> Document segment
================================

The Maxxum 7D, labelled Dynax 7D in Europe/Hong Kong and α-7 Digital in Japan and officially named "DG-7D", is a 6.1 megapixel digital single-lens reflex camera, or DSLR, produced by Konica Minolta. It was the top model of their DSLR range; the Maxxum/Dynax 5D consumer-grade model was the other.

The 7D was first announced on 2004-02-12 at the PMA show,
with full details released just before the 2004 photokina show on 2004-09-15.
The production camera was released in late 2004. Production ceased when Konica Minolta announced their exit from the camera business in January 2006. Regardless of its high specification (for the time) and innovative feature set, it was priced higher than comparable models at release. The 7D was available as body only, but also with a 17-35mm 2.8-4 kit lens. Like the Nikon 18-70 kit lens found with many Nikon DSLRs, this lens was regarded as of high enough quality to do justice to the sensor within the body, unlike the cheap zoom kit lenses found with many DSLRs. In 2006 Sony acquired the Konica-Minolta camera business although remaining inventory continued to be sold, alongside the K-M based Sony α100. On release, the camera retailed for around £1000 GBP; somewhere between the Nikon D300 and Canon 40D.

==Physical features==
The 7D features a magnesium alloy body, plastic backside, and primarily external controls. The body includes external controls for exposure compensation, flash compensation, focus mode, shooting mode, exposure mode, drive mode, metering mode, white balance, focal area, ISO, and two dials that are used to control shutter speed and F-stop. Presence of the external controls for most functions encourage experimentation without having to traverse through menus.

The 7D's 2.5 in LCD also doubles as the control LCD. Rather than having a second, status LCD located elsewhere like some Canon and Nikon DSLRs, it displays information such as exposure settings, aperture, shutter speed, battery life, and other miscellaneous recording information. The LCD, when acting as the control LCD, also rotates 90° based on the orientation of the camera.

================================

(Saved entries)
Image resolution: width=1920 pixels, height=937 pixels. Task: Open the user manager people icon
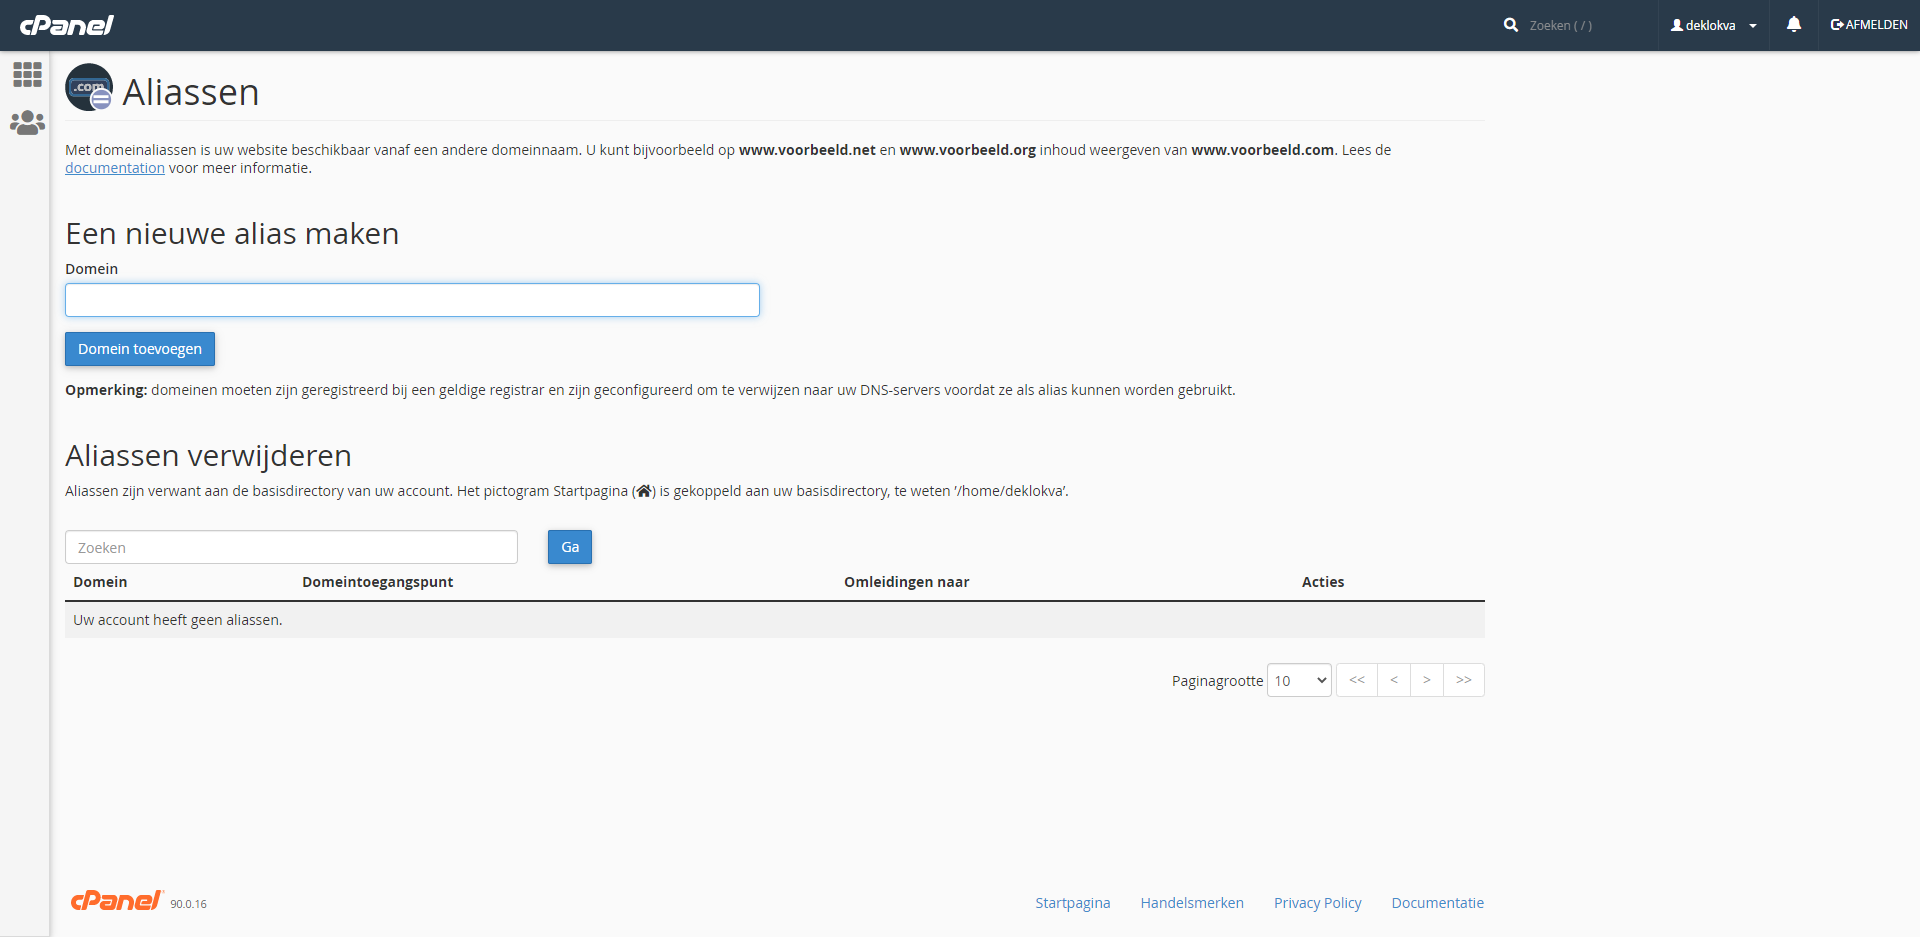27,123
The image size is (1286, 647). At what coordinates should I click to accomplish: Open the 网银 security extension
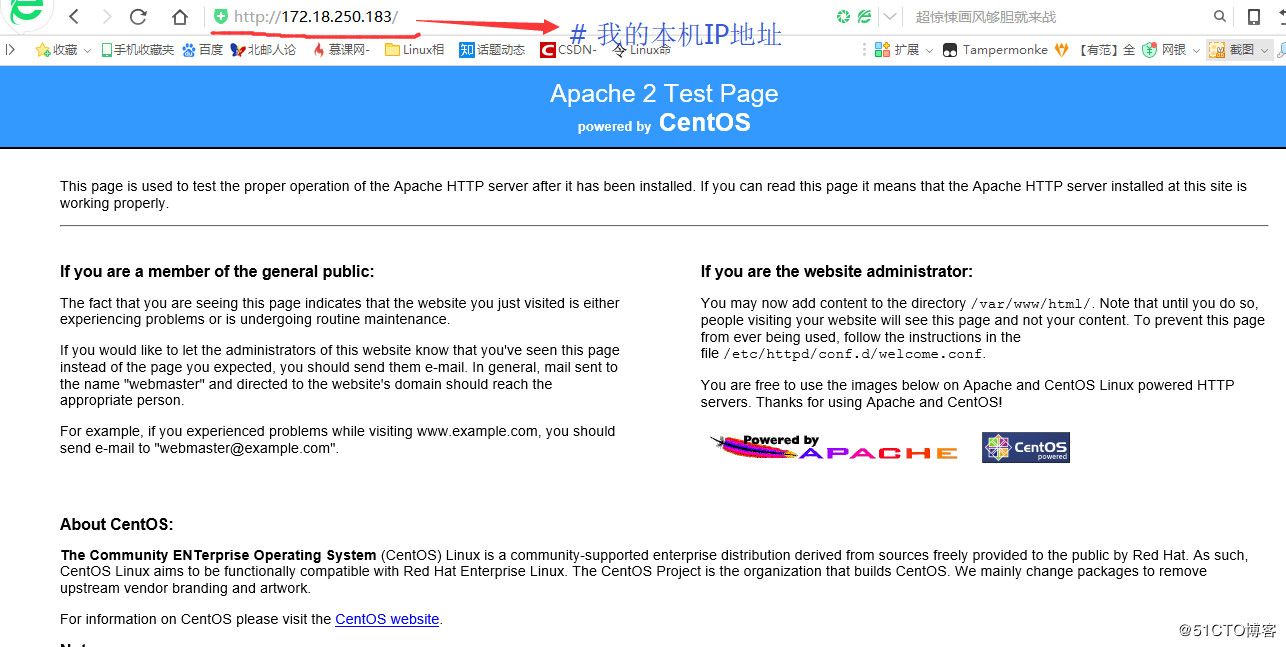pos(1150,49)
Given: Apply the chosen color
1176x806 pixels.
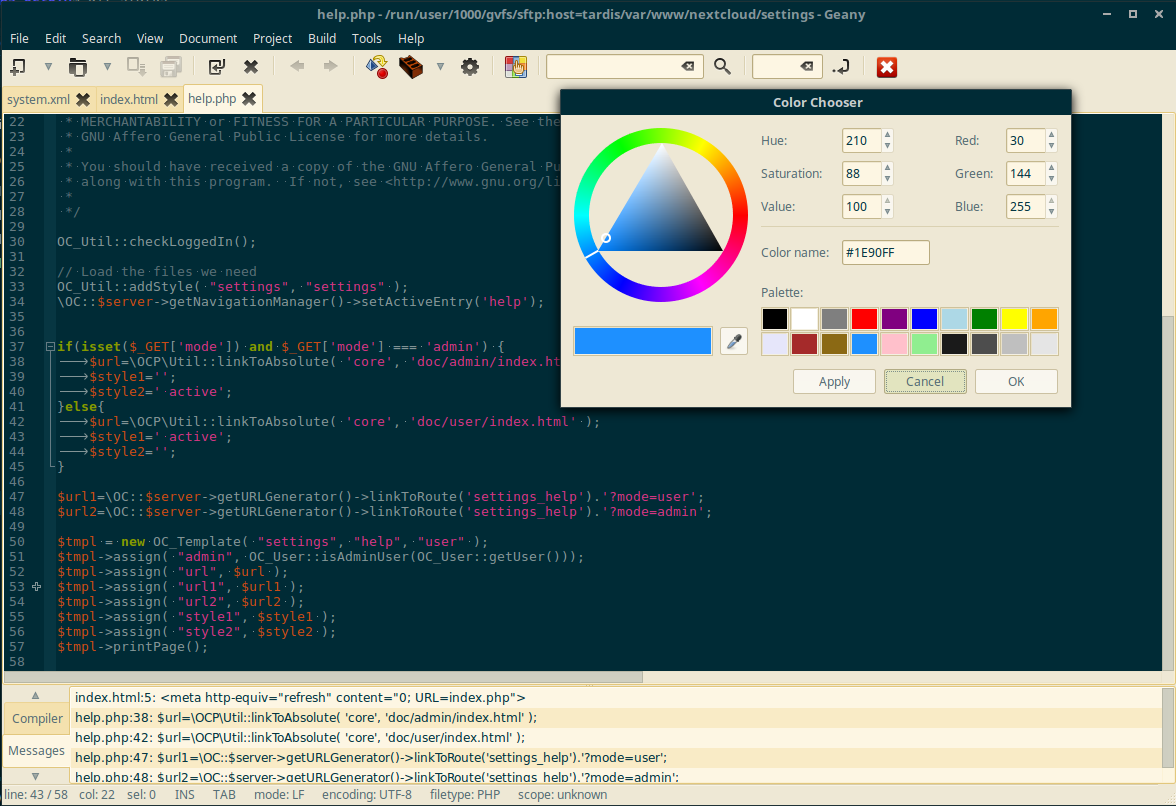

================================

> Instructions for the task
Could you continue the passage on the Konica Minolta Maxxum 7D camera, picking up right after its final sentence? You won't need the lines above.

> Exercise output
==Anti-shake technology==

The Konica Minolta Maxxum/Dynax 5D and 7D both come with in-body image stabilization (IBIS): Konica Minolta's Anti-Shake Technology, in which the CCD is on a floating plane controlled by two actuators that work based on detected outside movement and create an inverse movement, thereby keeping the CCD in line with the image.

==Firmware issues==

The factory firmware that the 7Ds initially shipped with (version 1.00) included a few performance related camera issues which affected initial reviews. The next build of firmware (version 1.10) gave such a great improvement in camera performance that DPReview revised their initial review of the 7D to retract a couple of the main negative points, citing true USB 2.0 speeds up to 25 Mbit/s (up from 7.5 Mbit/s), blinking highlights in the camera's built-in playback mode, the addition of a remote storage function in the transfer modes, and faster times when writing to the CF memory cards.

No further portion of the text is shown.